Le giustificazioni della premier sulle strutture

Interpellata proprio su questo specifico argomento, la presidente del Consiglio Meloni ha riconosciuto, seppur indirettamente, le criticità che hanno caratterizzato l'iniziativa. «Conosciamo le ragioni per le quali il protocollo non ha funzionato come avrebbe dovuto fino ad ora», ha affermato, spostando però il focus della responsabilità altrove. La sua argomentazione, articolata in frasi complesse che mescolano la difesa dell'operato governativo a una proiezione verso future soluzioni, si è concentrata sull'atteso «Patto di migrazione e asilo» dell'Unione Europea. È questo nuovo quadro normativo comunitario, secondo la sua lettura, la chiave di volta che permetterà finalmente ai centri albanesi di operare a pieno regime, quasi che le difficoltà attuali, checché ne dicano i detrattori, non siano imputabili alla sua azione di governo ma a un contesto europeo in evoluzione.

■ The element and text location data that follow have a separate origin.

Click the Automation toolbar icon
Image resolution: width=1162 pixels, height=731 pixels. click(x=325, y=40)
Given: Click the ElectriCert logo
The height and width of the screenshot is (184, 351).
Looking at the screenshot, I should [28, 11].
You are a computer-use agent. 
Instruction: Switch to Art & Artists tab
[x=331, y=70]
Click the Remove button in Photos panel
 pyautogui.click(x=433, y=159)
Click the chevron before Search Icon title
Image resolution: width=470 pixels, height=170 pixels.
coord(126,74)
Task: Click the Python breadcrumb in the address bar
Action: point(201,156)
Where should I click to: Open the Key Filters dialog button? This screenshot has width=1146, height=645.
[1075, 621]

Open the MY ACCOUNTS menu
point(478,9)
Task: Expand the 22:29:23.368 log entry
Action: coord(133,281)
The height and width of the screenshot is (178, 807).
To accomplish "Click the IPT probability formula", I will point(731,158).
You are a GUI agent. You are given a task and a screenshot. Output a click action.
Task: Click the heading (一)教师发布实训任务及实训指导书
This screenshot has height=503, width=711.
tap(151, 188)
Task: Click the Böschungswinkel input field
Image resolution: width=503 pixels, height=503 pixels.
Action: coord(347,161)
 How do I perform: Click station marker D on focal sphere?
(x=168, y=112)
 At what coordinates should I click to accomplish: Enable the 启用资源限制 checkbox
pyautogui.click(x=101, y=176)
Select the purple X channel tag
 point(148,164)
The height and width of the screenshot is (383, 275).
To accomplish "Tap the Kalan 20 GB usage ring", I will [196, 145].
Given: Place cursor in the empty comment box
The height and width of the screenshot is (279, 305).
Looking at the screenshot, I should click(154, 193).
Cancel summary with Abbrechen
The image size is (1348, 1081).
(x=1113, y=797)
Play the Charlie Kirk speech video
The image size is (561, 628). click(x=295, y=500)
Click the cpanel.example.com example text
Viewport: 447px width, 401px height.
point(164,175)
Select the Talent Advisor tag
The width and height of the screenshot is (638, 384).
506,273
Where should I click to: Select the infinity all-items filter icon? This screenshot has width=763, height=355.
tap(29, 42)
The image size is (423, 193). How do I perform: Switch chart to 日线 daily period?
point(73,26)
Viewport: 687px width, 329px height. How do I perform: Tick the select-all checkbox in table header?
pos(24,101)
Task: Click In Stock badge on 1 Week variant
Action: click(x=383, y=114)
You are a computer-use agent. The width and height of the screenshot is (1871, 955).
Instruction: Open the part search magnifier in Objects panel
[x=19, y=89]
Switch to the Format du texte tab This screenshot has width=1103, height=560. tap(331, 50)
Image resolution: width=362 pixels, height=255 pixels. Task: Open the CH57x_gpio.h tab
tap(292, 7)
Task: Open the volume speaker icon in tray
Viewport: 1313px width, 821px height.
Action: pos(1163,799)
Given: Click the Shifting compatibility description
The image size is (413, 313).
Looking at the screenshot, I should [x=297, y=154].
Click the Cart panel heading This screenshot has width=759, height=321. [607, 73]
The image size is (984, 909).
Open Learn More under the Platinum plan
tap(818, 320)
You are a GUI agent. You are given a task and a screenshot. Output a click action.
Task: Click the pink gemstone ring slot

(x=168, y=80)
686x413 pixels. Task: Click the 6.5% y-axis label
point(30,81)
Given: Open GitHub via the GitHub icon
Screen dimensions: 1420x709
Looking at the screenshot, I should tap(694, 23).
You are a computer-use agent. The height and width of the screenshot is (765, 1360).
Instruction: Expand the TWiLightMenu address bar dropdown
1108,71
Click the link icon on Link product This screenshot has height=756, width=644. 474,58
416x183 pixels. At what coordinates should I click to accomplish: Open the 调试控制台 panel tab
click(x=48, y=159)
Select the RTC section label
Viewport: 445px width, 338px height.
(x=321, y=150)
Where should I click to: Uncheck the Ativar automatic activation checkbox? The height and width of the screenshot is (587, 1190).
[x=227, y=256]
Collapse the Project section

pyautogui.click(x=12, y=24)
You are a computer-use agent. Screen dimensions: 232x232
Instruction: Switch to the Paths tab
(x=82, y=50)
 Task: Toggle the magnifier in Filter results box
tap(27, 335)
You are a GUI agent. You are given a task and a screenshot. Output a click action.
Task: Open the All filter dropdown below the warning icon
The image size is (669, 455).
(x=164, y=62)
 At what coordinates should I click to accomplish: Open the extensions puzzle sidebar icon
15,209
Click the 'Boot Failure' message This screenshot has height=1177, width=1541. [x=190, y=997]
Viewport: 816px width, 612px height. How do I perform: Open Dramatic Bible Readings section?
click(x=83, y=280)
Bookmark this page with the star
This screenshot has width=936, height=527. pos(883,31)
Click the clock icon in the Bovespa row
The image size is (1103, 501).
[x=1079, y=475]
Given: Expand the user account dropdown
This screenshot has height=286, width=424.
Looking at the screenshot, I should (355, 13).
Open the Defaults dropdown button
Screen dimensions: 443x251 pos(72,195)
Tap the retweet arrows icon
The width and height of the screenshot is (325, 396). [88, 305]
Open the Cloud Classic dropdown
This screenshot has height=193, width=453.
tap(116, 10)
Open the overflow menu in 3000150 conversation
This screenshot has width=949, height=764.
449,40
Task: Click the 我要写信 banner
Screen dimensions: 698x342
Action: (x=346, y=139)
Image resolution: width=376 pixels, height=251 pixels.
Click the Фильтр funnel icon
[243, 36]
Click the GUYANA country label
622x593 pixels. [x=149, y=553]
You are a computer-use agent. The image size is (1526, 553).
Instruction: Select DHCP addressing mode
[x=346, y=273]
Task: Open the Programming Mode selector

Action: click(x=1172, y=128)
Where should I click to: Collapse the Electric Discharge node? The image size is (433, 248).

Gli accordi oltre l'emergenza migratoria

Al di là della contingenza migratoria, che pure occupa uno spazio centrale nel dialogo bilaterale, gli accordi firmati a Roma disegnano una partnership a trecentosessanta gradi. Il potenziamento della cooperazione nel comparto difesa e sicurezza, unito agli impegni congiunti in materia di innovazione tecnologica e formazione professionale, delinea un percorso di integrazione tra i due paesi che va ben oltre la gestione delle partenze dai litorali nordafricani. Si tratta, in sostanza, di un tentativo di costruire un'alleanza strutturale, un sodalizio che, partendo dalla prossimità geografica, ambisce a tradursi in una convergenza di interessi economici e strategici durevoli, nella quale i flussi migratori rappresentano solo uno, sebbene il più dibattuto, dei molti dossier sul tavolo.